Un hommage aux moines du XVIIIème siècle
Ce 100% sémillon issu de sols argilo-calcaires (en particulier une veine calcaire très spécifique de l'appellation) cultivé à une densité de 7200 pieds/hectare et vendangé à des rendements maîtrisés (32 hl/ha), est vinifié sous bois puis élevé pendant 10 mois en barriques de 225 et 400 litres, dont la moitié de fûts neufs, avec bâtonnage. C'est le millésime 2020, le premier de cette nouvelle cuvée, qui est aujourd'hui mis en marché à hauteur de 1500 bouteilles seulement, au prix de 145 € TTC : on se positionne donc sur le haut de gamme des blancs bordelais, en jouant aussi sur la rareté - il ne sera produit que sur les millésimes exceptionnels. Dans le verre, que trouve-t-on ? Laissons-lui d'abord un peu de temps pour se déployer. Son aromatique se dévoile pas à pas, ou plutôt par cercles concentriques, annonçant d'abord de légères notes pétrolées malgré sa jeunesse, pierre à fusil, un boisé encore présent mais intégré, puis des déclinaisons florales (jasmin) et iodées, de l'abricot sec, de la peau d'orange, de la bergamote, de la feuille de thé. En bouche, une texture très soignée, c'est un blanc tactile, souple, au milieu de bouche ample sans être envahissant, au fruit mûr et charnu mais toujours soutenu par une fraîcheur bienvenue. De fins arômes briochés s'invitent sur la persistance, avant de céder la place à de légers amers nobles en finale. C'est indubitablement un blanc de garde.

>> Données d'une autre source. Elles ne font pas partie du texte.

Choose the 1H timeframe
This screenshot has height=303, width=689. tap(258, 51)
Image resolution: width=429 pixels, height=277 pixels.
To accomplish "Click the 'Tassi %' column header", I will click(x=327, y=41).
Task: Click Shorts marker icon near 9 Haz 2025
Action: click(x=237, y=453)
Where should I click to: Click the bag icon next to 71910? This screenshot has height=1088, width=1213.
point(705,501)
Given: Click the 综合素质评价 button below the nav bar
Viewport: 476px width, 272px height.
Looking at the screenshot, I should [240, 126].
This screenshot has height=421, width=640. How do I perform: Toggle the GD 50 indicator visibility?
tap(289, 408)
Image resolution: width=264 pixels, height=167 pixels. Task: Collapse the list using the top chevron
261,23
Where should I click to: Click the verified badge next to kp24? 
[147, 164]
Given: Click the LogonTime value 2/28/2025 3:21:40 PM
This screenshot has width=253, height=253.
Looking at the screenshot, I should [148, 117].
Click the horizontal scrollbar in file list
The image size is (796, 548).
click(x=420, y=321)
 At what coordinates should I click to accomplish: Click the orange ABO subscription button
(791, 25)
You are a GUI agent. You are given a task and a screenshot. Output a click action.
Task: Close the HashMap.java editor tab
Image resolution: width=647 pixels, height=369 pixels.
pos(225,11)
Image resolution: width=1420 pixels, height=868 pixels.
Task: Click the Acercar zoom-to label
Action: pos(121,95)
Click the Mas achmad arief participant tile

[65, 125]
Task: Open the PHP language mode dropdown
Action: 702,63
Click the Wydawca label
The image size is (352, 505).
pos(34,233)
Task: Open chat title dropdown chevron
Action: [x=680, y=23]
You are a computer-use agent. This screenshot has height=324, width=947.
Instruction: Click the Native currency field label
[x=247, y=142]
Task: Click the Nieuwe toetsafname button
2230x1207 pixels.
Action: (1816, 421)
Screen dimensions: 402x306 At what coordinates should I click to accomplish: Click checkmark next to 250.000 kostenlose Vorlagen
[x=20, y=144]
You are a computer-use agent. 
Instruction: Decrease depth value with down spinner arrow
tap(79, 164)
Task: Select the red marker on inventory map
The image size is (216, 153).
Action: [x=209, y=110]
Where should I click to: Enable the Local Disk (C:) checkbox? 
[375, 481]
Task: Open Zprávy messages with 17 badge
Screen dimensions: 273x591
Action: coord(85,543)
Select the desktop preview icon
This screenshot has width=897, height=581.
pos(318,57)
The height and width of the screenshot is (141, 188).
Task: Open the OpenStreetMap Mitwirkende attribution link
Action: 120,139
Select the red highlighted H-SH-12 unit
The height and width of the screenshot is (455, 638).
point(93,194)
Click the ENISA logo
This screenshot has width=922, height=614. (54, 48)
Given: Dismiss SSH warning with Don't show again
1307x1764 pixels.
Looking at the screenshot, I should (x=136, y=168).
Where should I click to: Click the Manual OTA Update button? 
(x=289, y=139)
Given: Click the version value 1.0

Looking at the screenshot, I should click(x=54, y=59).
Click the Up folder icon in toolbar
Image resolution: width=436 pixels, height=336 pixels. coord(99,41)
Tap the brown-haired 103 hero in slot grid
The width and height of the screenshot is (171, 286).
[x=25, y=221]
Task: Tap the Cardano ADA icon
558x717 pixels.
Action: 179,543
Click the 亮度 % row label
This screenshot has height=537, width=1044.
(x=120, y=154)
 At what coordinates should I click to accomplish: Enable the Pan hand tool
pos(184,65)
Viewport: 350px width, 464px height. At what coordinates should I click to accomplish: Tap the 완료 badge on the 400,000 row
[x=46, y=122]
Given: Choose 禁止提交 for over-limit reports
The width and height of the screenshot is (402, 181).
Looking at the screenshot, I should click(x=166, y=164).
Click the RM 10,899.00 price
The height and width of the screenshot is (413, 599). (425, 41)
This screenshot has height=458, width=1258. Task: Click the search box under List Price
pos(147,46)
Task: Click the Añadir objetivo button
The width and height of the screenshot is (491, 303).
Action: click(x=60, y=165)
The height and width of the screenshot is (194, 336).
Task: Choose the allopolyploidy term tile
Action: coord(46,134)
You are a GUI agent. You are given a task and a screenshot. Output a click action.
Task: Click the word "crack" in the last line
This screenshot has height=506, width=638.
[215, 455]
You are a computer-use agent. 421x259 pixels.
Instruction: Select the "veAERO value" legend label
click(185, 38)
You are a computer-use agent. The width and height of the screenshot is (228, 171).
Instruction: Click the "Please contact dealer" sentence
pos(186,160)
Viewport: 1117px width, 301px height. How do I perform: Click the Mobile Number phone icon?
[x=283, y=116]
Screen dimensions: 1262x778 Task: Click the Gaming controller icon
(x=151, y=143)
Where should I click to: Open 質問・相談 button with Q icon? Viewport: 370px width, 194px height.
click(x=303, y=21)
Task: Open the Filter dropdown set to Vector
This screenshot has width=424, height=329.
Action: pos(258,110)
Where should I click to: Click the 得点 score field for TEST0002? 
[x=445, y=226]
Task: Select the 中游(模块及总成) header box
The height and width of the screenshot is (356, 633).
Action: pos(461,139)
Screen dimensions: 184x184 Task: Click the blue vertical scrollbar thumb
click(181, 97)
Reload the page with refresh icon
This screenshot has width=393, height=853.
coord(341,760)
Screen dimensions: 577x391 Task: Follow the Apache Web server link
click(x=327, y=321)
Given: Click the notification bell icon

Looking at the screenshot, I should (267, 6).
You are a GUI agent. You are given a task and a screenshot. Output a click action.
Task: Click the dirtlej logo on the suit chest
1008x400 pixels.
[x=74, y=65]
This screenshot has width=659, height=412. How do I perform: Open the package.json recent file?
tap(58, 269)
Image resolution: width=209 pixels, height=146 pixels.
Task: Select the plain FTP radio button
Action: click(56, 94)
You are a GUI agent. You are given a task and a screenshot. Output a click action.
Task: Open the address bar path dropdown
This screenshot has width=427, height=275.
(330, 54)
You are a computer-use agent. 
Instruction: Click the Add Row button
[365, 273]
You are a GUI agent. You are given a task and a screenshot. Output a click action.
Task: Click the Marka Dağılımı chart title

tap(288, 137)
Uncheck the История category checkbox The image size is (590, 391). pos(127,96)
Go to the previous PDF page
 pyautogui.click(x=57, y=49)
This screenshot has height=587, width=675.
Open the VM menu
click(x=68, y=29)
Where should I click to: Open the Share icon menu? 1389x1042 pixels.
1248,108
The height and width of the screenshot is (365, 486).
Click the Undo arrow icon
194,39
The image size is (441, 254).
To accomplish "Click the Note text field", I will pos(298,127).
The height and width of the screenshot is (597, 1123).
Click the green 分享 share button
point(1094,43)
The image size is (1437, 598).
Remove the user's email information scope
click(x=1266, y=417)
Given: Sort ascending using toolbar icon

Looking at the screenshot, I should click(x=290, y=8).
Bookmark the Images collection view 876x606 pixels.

Son nom ? "1741", en référence aux moines bénédictins de l'abbaye de Sainte-Croix à Bordeaux qui habitèrent à Carbonnieux de 1740 jusqu'à la Révolution Française, et dont la petite chapelle sise sur la propriété est un des vestiges du passage. 1741 est l'année de leur première vendange, sous la supervision du moine cellérier du domaine, Dom Galéas, auquel cette cuvée rend hommage. Elle est donc, tout à la fois, une mise en perspective salutaire pour une propriété à l'histoire plusieurs fois centenaire, et une promesse d'avenir, pour Carbonnieux mais aussi pour tout Bordeaux : on n'a jamais fini de redécouvrir le potentiel d'un puissant patrimoine viticole.

carbonnieux.com

*Une "jeune" appellation puisqu'elle a vu le jour en 1987.